“Better arrange a signal,” Will advised. “They might otherwise fire before we were ready!”
“Very well. You men give me the word at midday of the day of the start, and I will spread red, white and blue laundry on the roof of the commandant’s house for the Greeks to see.”
“Good enough!” agreed Will. “Now one more stunt! We simply must have firearms. The Germans have taken ours away and locked them up. At a pinch I suppose we could manage with one rifle, provided we had lots of ammunition. We would rather have one each. In fact, the more the merrier. One we must have! What about it?”
She thought for several minutes. At last she told us that one of the commandant’s rifles and one of Schillingschen’s stood leaning in a corner of the living-room beside a book-case. Whether she could make away with one or both of those without detection she did not know, and she would have to use her wits regarding ammunition. It was always kept locked up.
“Why not kill an askari and take his rifle and cartridges?” she asked. “The sentry on duty watching the Greeks will be in the way. Knock him on the head from behind!”
“Thank you!” grinned Will, exchanging glances with us. “We shall have about enough on our consciences setting fire to half the township. We’ll not kill except in self-defense.”
“But you won’t set the town on fire! The Greeks will do that!”
“Don’t let’s argue ethics!” Fred interrupted, for Will’s cars were getting red. “Can you tell us for certain, Lady Waldon, whether all the askaris and German sergeants really run to a fire? Or do a certain number remain in the boma?”
“Oh, I know about that,” she answered. “Until the prisoners are all locked in—that is to say, in case of fire in the daytime—six or eight askaris remain inside the boma.
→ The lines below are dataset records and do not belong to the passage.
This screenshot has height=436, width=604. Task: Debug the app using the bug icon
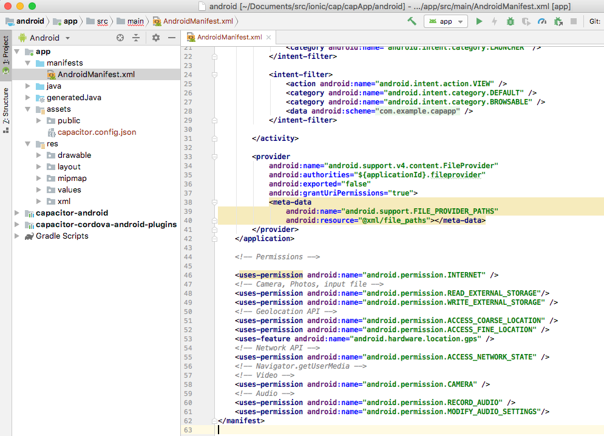click(x=511, y=20)
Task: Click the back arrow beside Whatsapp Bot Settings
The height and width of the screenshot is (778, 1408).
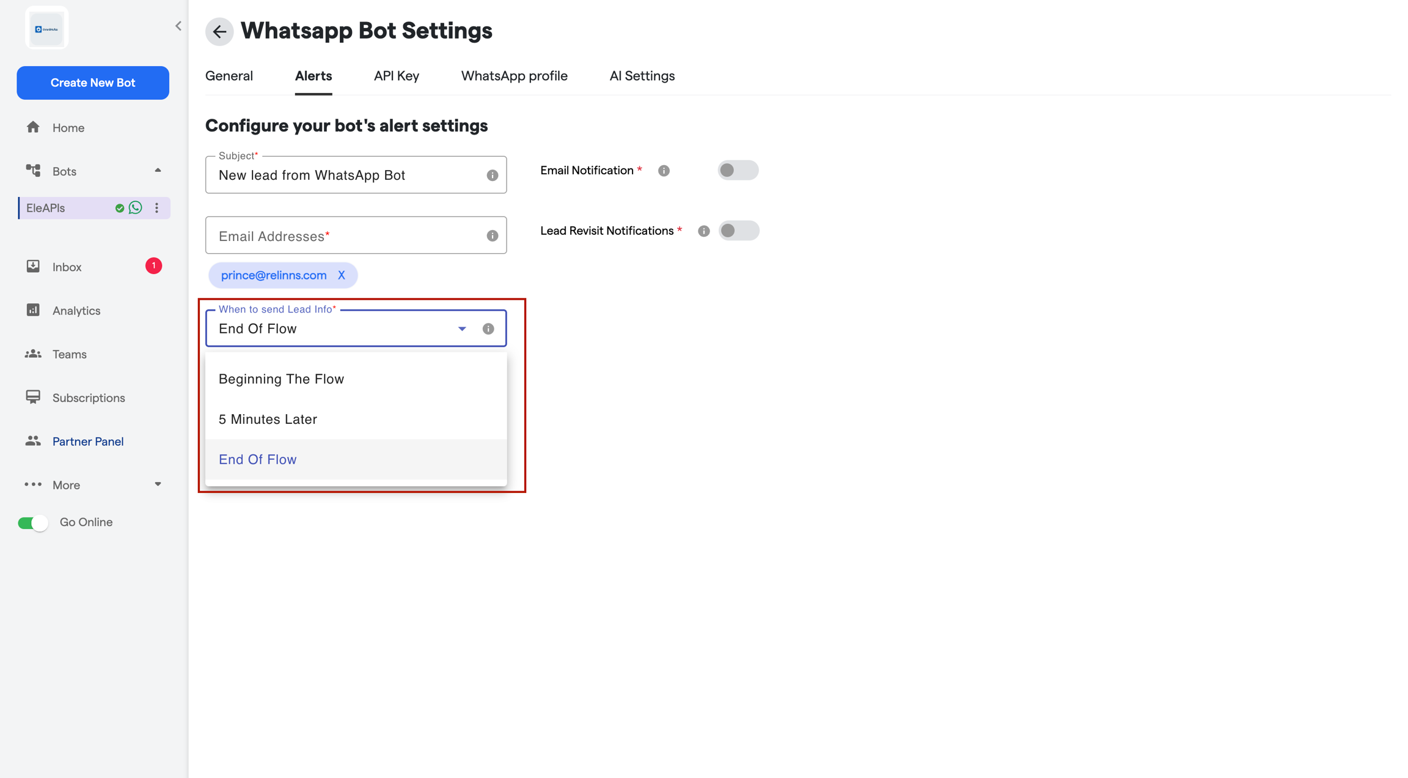Action: click(219, 32)
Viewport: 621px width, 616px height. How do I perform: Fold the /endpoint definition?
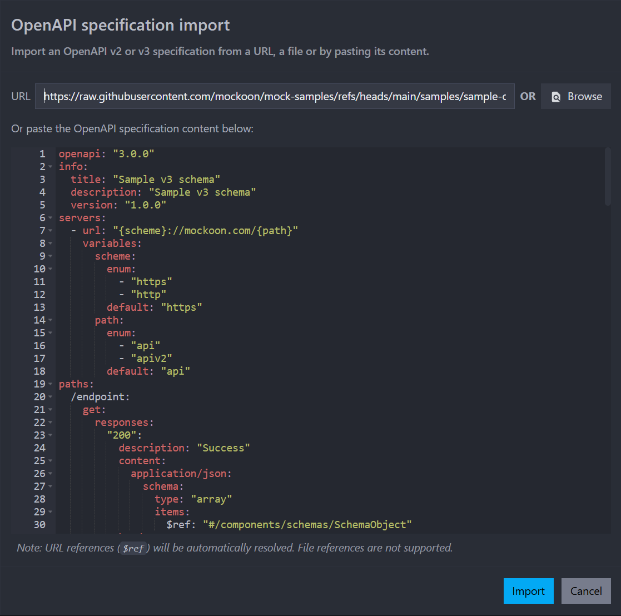[49, 397]
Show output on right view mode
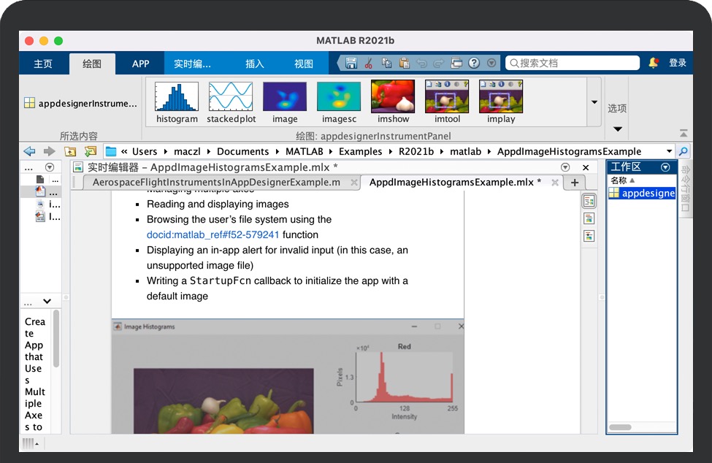 point(589,201)
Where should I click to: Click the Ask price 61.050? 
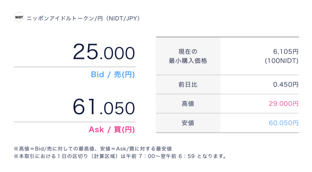(x=104, y=107)
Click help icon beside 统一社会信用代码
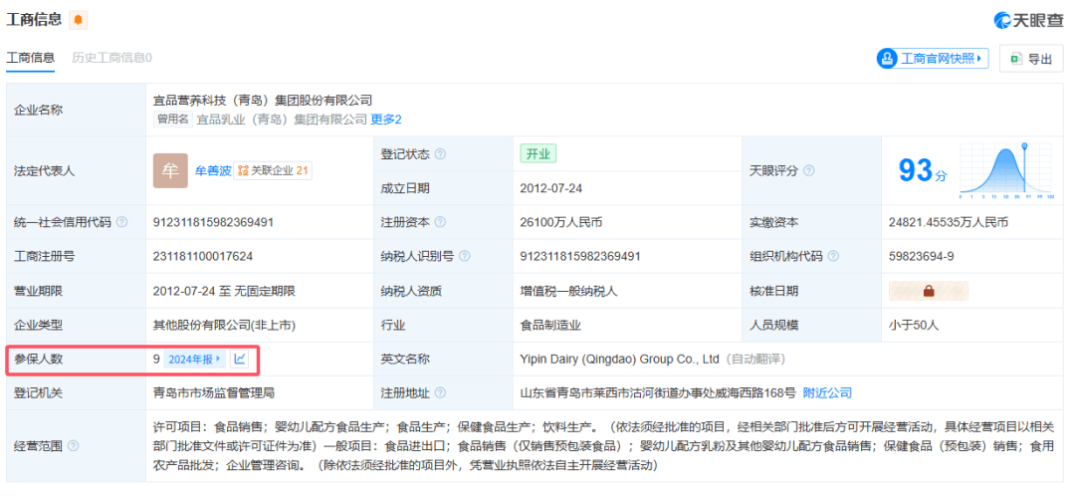The width and height of the screenshot is (1075, 499). 121,222
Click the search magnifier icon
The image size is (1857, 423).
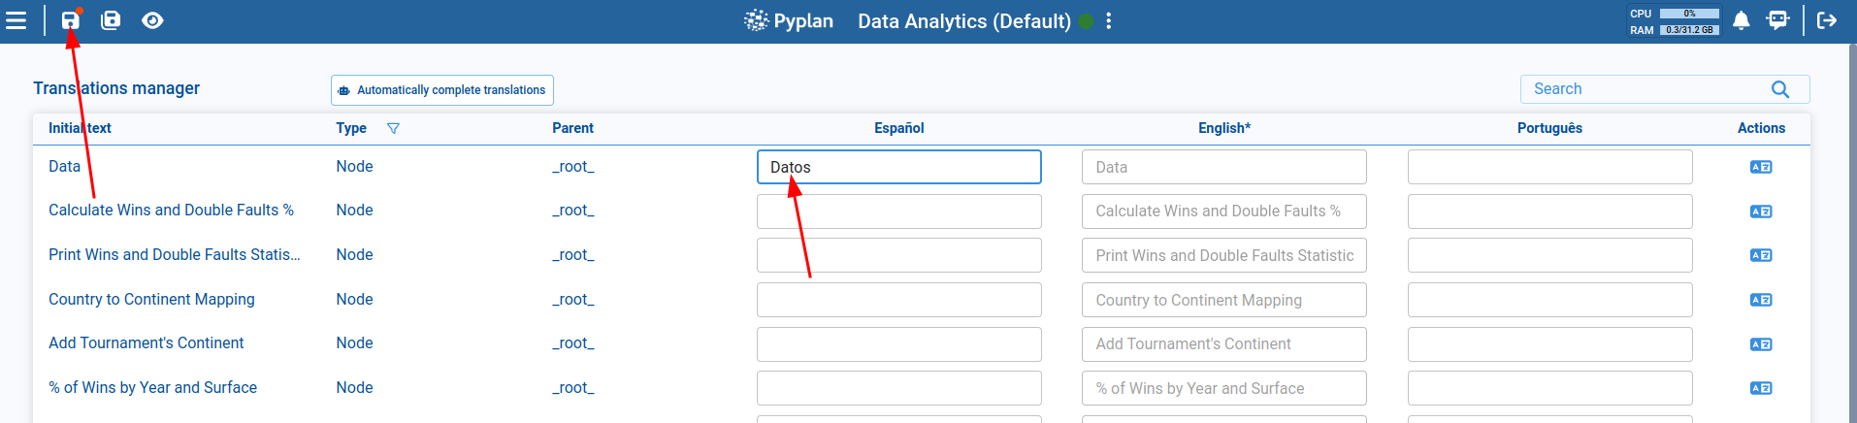click(x=1780, y=89)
The minute they are locked in, if the fire is serious, and in case of fire by night, they all go except two, who stand on the eastern boma wall, one at each corner. From there they are supposed to be able to see on every side except the water-front. Nobody guards the water-front; I don’t know why, unless it is that the gate on that side is kept locked almost always and the wall runs along the water’s edge.”
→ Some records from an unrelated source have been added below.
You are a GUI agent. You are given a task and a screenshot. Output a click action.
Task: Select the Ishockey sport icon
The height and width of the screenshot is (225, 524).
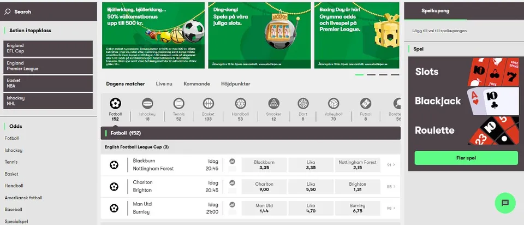point(147,104)
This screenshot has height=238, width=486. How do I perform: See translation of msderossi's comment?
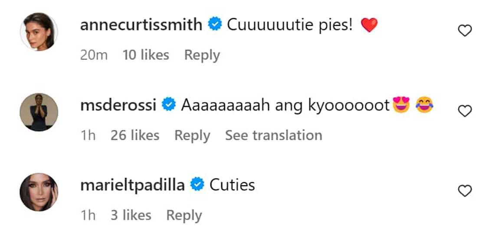click(x=273, y=135)
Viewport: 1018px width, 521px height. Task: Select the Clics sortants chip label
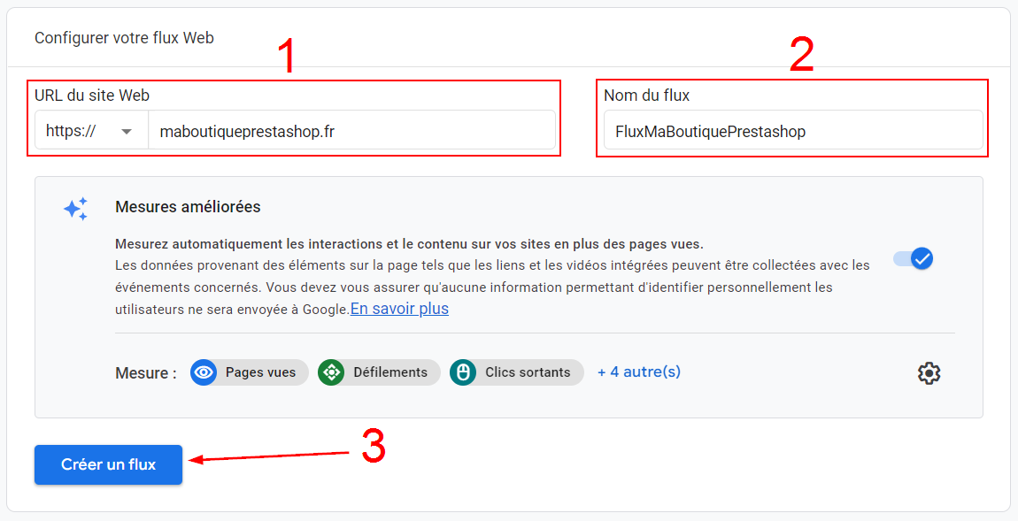[x=528, y=372]
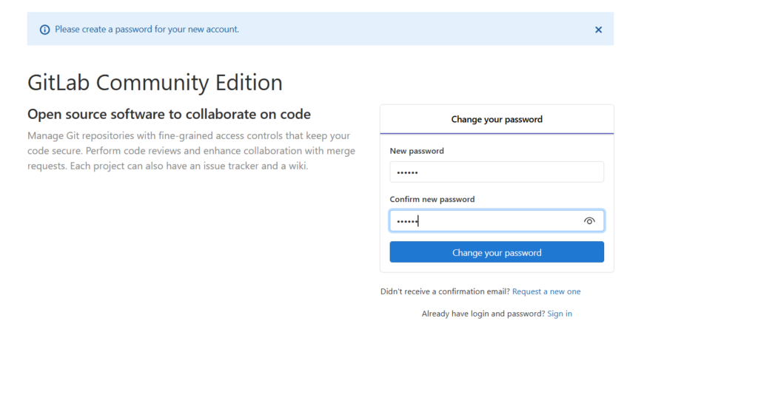This screenshot has width=758, height=406.
Task: Click 'Open source software to collaborate on code' heading
Action: (x=169, y=114)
“As a matter of fact,” said I, “those two sentries on the wall will be too busy staring at the fire, if the Greeks really make a big one, to see anything else unless we march by under their noses with a brass band.”
“Bah!” sneered Lady Waldon. “If I get that rifle I would dare shoot them both for you myself!”
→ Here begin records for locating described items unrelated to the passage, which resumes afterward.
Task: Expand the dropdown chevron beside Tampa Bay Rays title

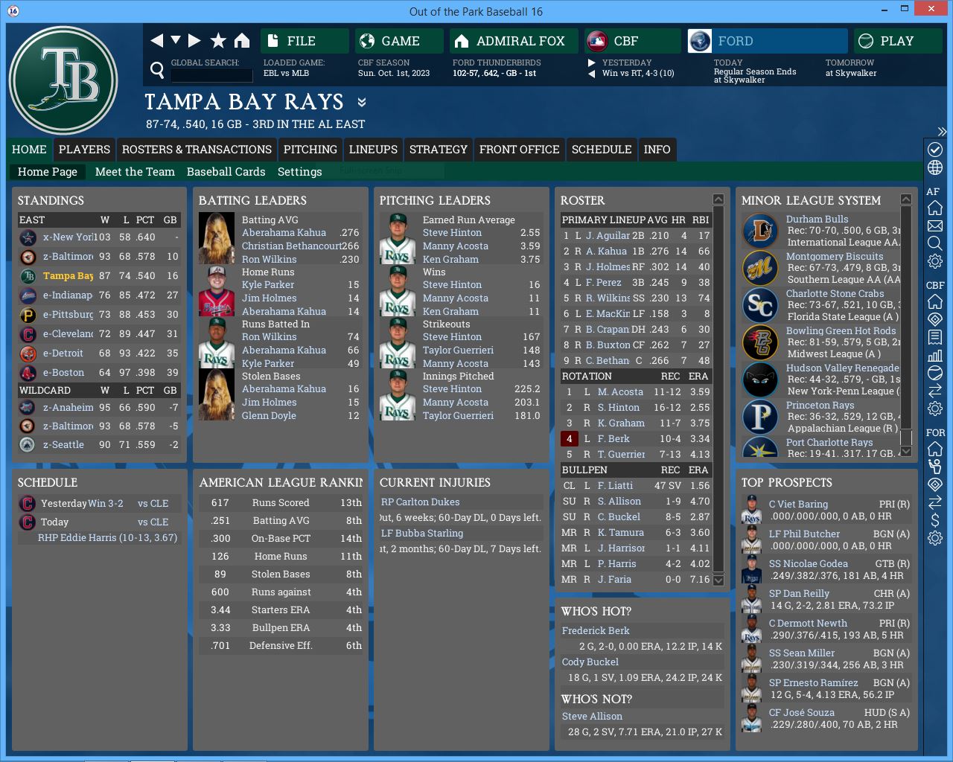Action: (x=362, y=103)
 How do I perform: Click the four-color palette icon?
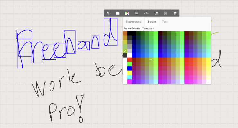[127, 14]
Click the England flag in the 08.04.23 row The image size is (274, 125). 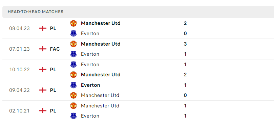[43, 28]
“If you overstep one detail of Will’s plan, I guarantee to put you ashore on the first barren island we come to!” said Fred. “Leave shooting to us!”
The next problem was to draw away from the Greeks the attention of the askari at the cross-roads. We could not see him, for it was one of those black African nights when the stars look like tiny pin-pricks and there are no shadows because all is dark. To go out and look what he was doing would have been to arouse his suspicion. Yet there was always a chance that he might be patrolling down near the Greek camp; doubtless acting on orders, he had a trick of approaching their tents very closely once in a while.